La questione è molto delicata. Prendere coscienza che tendiamo a vedere il mondo da una condizione particolare (la nostra prospettiva: il nostro corpo, il nostro sesso, la nostra lingua, la nostra formazione, il nostro lavoro, le nostre relazioni, le nostre conoscenze) è un elemento fondamentale. Dopo di che è proprio la comunicazione che ci rende capaci, almeno come possibilità, di passare da una prospettiva all’altra, di ascoltare l’interlocutore, di “mettersi nei suoi panni”. Abbiamo tante possibilità di incontrare altri punti di vista: dai neuroni specchio che ci propone la biologia ai grandi romanzi che ci fanno vivere molte altre vite oltra la nostra, dall’attrazione sessuale che ci apre all’incontro con persone esterne al nostro clan familiare alla contemplazione dell’arte o allo studio della scienza, cose che ci fanno sperimentare mondi sconosciuti. Se siamo in grado di passare da una prospettiva all’altra, perché non cercare di unire le versioni parziali in una immagine ragionevolmente condivisa e non manipolativa del mondo? In fondo si chiama democrazia, oppure scienza, oppure relazione. Se la “verità” è solo un complimento che facciamo al risultato” (Rorty) come distinguere la “verità” imposta dal più forte? Che succede se forti interessi acquisiscono il monopolio dell’informazione? Si potrebbe obiettare che già questo avviene. È vero: eppure è importante che possiamo dire “avviene, ma non è giusto”. Se accettiamo un prospettivismo totale, non abbiamo più nemmeno la possibilità della denuncia e della ribellione.
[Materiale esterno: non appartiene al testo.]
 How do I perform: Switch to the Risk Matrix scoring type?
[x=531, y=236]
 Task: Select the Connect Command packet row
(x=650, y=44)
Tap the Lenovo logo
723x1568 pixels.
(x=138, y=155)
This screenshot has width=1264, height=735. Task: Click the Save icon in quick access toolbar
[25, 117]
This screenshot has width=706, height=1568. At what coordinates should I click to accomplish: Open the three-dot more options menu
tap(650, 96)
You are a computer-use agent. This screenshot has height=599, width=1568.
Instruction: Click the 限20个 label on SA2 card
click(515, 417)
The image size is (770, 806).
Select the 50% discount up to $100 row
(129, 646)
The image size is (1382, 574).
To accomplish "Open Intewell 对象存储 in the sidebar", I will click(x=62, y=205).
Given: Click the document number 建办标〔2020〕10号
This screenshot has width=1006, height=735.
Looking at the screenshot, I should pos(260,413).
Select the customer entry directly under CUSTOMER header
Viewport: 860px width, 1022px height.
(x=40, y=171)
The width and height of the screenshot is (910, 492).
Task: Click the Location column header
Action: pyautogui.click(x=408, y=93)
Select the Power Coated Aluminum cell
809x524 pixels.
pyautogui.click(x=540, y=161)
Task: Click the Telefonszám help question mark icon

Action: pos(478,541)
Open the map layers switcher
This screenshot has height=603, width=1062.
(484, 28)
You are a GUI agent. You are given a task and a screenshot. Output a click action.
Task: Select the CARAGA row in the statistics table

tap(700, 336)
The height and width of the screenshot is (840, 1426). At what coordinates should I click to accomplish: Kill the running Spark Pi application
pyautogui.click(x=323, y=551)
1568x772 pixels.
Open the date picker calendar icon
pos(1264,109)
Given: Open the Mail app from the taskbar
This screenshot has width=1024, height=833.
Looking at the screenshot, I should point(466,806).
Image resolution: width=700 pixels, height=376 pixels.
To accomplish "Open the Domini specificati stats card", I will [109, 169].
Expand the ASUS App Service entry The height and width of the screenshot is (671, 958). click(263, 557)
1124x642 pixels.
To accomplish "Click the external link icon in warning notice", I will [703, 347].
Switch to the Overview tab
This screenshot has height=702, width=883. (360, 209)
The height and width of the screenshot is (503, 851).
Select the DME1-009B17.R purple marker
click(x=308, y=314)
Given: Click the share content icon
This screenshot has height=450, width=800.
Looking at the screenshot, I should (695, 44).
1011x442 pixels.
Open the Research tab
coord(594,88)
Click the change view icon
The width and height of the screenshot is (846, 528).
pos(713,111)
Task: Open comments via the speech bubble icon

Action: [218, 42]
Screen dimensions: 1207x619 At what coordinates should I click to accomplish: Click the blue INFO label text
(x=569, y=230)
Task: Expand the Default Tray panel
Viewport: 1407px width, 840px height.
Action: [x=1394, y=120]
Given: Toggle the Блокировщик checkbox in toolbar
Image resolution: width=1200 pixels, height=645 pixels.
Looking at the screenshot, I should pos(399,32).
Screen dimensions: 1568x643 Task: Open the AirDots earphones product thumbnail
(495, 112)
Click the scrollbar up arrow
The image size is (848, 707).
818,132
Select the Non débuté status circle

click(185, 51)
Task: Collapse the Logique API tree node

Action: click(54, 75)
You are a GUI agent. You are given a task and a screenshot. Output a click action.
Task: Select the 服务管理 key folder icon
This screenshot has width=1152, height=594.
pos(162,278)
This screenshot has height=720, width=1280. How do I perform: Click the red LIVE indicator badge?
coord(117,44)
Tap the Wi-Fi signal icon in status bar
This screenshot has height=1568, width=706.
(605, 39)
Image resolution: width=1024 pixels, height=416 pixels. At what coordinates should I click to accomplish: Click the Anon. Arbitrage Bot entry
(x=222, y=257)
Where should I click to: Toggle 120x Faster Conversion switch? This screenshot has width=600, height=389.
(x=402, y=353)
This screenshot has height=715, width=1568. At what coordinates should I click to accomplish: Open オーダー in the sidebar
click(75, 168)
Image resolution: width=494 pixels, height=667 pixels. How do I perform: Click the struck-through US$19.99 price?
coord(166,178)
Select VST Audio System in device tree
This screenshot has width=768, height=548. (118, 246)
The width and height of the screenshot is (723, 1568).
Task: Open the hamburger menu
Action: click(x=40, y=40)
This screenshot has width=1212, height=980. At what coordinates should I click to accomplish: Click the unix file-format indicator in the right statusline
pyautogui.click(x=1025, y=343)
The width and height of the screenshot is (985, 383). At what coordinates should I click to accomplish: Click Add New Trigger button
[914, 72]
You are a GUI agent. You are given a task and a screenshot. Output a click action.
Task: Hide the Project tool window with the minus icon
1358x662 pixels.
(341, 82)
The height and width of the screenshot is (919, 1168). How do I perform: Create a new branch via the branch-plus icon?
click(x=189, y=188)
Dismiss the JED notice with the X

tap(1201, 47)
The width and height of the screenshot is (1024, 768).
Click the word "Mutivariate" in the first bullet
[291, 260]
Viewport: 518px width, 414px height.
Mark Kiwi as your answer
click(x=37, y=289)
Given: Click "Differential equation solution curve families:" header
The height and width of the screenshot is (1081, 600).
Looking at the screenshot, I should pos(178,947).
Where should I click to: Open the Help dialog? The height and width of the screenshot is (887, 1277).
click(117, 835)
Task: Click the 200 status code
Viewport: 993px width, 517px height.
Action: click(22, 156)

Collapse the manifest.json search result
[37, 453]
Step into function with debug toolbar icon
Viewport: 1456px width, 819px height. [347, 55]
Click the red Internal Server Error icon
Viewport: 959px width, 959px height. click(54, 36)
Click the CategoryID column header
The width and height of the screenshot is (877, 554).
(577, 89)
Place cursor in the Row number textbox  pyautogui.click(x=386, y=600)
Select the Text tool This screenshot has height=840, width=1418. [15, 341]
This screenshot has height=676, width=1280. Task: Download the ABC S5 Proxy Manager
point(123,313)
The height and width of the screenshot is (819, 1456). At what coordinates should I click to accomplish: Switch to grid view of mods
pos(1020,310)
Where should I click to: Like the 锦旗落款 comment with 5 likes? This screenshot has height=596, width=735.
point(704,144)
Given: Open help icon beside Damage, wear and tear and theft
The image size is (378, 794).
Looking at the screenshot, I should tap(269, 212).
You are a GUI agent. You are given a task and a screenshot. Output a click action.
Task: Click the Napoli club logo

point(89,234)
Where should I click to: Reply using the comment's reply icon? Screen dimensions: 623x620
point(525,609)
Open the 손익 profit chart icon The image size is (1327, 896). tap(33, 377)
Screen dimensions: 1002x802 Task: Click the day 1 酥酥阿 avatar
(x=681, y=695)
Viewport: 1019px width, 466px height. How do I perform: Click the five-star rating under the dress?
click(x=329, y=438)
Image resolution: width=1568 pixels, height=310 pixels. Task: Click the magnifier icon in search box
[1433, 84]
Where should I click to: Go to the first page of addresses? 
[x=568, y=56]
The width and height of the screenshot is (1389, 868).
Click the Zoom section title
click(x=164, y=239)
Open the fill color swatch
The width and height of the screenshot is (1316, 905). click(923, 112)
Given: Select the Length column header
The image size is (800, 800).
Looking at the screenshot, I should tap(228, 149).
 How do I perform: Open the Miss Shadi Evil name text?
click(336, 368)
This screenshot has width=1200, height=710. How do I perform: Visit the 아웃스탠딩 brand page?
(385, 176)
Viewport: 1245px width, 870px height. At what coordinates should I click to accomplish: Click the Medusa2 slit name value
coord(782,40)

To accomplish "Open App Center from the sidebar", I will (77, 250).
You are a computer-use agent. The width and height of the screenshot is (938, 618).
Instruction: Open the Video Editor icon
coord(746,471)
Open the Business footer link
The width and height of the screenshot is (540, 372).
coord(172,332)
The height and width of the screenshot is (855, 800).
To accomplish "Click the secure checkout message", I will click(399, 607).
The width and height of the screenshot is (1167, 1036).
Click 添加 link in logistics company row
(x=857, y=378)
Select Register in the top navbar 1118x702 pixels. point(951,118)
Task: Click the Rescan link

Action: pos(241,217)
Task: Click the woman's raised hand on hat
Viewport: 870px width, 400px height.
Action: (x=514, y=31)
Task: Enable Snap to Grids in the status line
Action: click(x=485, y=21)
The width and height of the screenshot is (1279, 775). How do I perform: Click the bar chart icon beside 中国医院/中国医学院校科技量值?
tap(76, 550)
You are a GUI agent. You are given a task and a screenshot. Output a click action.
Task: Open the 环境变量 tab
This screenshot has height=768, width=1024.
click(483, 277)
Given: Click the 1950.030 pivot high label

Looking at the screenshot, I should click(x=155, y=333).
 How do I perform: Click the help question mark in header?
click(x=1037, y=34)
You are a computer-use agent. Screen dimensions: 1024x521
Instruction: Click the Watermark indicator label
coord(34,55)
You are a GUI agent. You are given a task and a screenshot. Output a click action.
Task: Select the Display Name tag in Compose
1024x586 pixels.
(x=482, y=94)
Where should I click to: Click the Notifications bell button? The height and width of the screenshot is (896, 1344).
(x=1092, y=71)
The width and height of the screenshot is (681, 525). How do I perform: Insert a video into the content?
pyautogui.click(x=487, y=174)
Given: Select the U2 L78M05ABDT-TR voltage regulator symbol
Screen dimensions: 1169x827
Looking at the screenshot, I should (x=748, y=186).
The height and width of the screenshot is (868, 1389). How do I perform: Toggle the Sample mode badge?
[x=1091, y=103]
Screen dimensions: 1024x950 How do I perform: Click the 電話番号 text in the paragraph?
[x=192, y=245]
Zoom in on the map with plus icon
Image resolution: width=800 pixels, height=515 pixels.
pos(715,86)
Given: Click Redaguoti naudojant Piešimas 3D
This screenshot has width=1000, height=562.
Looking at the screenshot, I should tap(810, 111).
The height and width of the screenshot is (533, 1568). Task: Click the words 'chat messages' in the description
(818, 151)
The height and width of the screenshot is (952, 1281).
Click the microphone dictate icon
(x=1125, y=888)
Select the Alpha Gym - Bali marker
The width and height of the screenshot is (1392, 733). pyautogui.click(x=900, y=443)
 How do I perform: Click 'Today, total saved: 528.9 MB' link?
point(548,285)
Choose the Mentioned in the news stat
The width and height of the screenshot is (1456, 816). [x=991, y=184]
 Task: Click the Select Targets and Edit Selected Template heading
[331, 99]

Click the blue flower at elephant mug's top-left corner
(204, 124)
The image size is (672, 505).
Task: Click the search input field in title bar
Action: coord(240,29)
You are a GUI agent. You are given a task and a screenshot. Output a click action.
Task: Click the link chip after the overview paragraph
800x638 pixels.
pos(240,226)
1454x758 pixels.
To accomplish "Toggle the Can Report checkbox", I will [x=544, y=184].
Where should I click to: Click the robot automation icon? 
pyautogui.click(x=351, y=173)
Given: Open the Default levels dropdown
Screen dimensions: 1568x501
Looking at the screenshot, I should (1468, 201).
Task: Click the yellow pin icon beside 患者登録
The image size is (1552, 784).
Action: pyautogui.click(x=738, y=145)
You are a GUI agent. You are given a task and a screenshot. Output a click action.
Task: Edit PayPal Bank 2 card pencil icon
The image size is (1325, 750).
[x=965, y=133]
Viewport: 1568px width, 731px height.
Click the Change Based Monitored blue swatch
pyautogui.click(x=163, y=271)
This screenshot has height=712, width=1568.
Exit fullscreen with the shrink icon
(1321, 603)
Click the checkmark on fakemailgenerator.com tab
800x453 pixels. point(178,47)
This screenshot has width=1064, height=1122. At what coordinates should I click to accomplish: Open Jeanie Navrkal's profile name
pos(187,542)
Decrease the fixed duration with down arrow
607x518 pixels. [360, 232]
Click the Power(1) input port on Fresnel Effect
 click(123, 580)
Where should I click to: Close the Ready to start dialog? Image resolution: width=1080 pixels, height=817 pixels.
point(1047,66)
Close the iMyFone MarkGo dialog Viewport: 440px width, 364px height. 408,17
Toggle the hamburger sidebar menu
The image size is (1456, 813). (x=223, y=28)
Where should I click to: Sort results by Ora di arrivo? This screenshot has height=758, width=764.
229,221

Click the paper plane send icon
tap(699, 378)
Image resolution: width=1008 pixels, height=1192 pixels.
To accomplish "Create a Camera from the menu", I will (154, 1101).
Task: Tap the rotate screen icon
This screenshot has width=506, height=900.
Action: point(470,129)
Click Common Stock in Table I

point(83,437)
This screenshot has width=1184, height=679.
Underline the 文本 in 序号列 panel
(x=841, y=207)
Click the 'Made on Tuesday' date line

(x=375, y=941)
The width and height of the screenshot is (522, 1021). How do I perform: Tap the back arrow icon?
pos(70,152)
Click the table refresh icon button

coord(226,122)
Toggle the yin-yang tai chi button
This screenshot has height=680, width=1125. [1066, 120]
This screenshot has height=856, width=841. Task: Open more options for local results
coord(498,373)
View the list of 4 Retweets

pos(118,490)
Oppure, da un altro lato, come distinguere tra posizioni opinabili e clamorose falsificazioni? Ci sono negazionisti dell’Olocausto, ad esempio. Forse Clemenceau si sbagliava? Potremmo assistere a un mondo in cui si potrà sostenere che nel 1914 è stato il Belgio a invadere la Germania? L’Ucraina ha invaso la Russia? La Terra è piatta? Non siamo mai stati sulla Luna? Harry Frankfurt, illustre filosofo morale a Princeton, ha scritto nel 2005 il libro On Bullshit (scusate l’ineleganza ma il titolo purtroppo va tradotto con qualcosa come Sulle stronzate – vedete un po’ di cosa si occupano i filosofi…). Detto in termini più professionali: c’è un criterio per distinguere opinioni differenti ma sensate da affermazioni senza valore? Non posso qui sintetizzare, ma Frankfurt dice che le Bullshit sono pericolose forse ancora più delle menzogne. Rimando invece a un tratto più antico e dal titolo più accademico: Agostino e il suo trattato Contro la menzogna.